§ **Document passage**:
::::::::

I would very much like this paper to be kept in the syllabus since it makes students think about the evolutionary path of internet and helps them obtain a more fundamental understanding of it.

Friday, August 28, 2009

END-TO-END ARGUMENTS IN SYSTEM DESIGN

In this paper, Saltzer et. al. present a design principle called “end-to-end argument” which should help designers with the placement of functionalities over a distributed computer system. Usually when the computer involves some kind of communication, a modular boundary is drawn between the part which is responsible for communication (called the communication subsystem in this paper) and the rest of system. The question is: when it is possible to implement a functionality at different levels what should be the choice of designer? One can choose to implement the target functionality at either one of the following ways:

1) by the communication subsystem

2) by the end clients

3) as a joint venture

4) all of the above (redundantly)

In brief, the “end-to-end argument” states that when the function under investigation can only be correctly and completely implemented with the help and knowledge of the end-user application, the communication subsystem can not provide this functionality to the application as a feature.

This does not mean that communication subsystem features and helper functionalities are not important but rather restates that one should look at them from an engineering tradeoff point of view and in support of (and not in parallel with) application required functionalities. The implementation of a functionality at lower levels can become too costly for two reasons. First, the commonality of lower level subsystems to many applications makes other applications also pay for the functionality. Second, the lower levels have access to less information and therefore might not be able to do the job efficiently.

Furthermore, the authors of the paper go over a series of examples that the “end-to-end argument” applies and gives insight to the designers of such systems including: delivery guarantees, secure transmission of data (end-to-end encryption), duplicate message suppression, guaranteeing FIFO message delivery and transaction management.

The most important point of this paper in my point of view is that do not expect a system to accomplish what is not possible! The description of the “end-to-end argument” as given in this paper seems trivial and still very important. As given by several examples in the paper, it is easy to confuse the scope of the required functionality.

::::::::

§ **Entries shown**:
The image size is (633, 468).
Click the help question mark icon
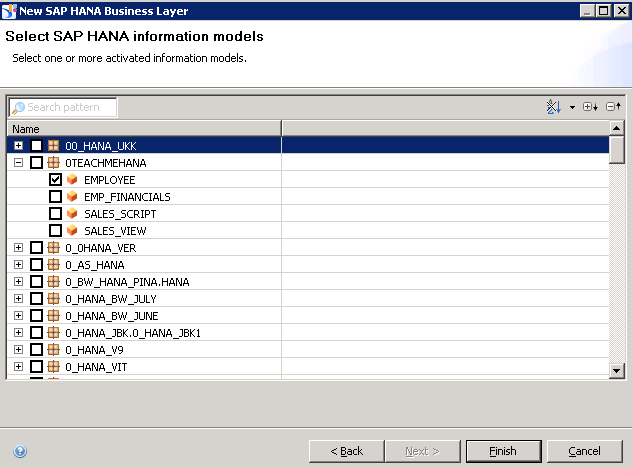tap(20, 451)
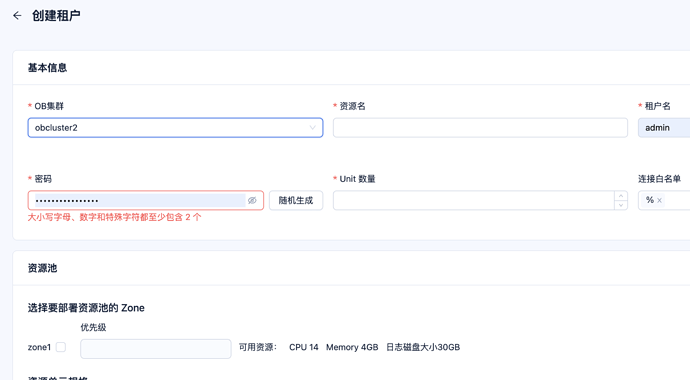Focus the 资源名 input field
Screen dimensions: 690x380
(480, 128)
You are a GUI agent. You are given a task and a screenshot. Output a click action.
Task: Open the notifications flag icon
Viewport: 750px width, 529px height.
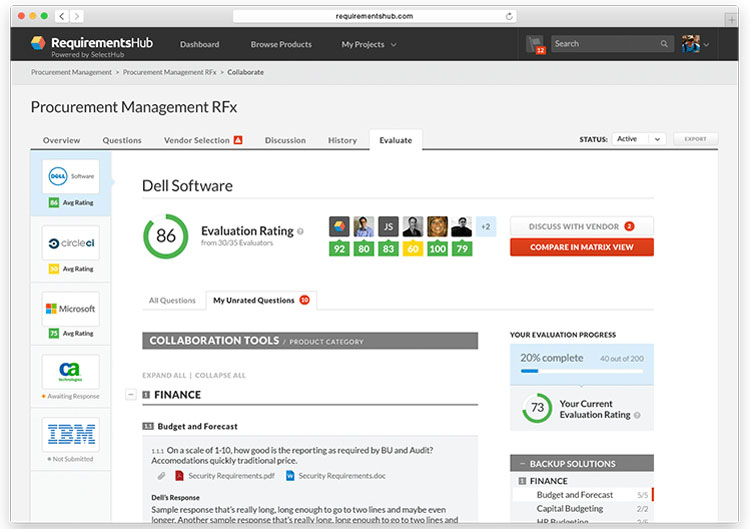click(x=535, y=44)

::::::::

Rewrite the passage on the end-to-end argument from "In brief, the" to "the job efficiently.", replacing "communication subsystem" with "network layer".

§ **Task result**:
In brief, the “end-to-end argument” states that when the function under investigation can only be correctly and completely implemented with the help and knowledge of the end-user application, the network layer can not provide this functionality to the application as a feature.

This does not mean that network layer features and helper functionalities are not important but rather restates that one should look at them from an engineering tradeoff point of view and in support of (and not in parallel with) application required functionalities. The implementation of a functionality at lower levels can become too costly for two reasons. First, the commonality of lower level subsystems to many applications makes other applications also pay for the functionality. Second, the lower levels have access to less information and therefore might not be able to do the job efficiently.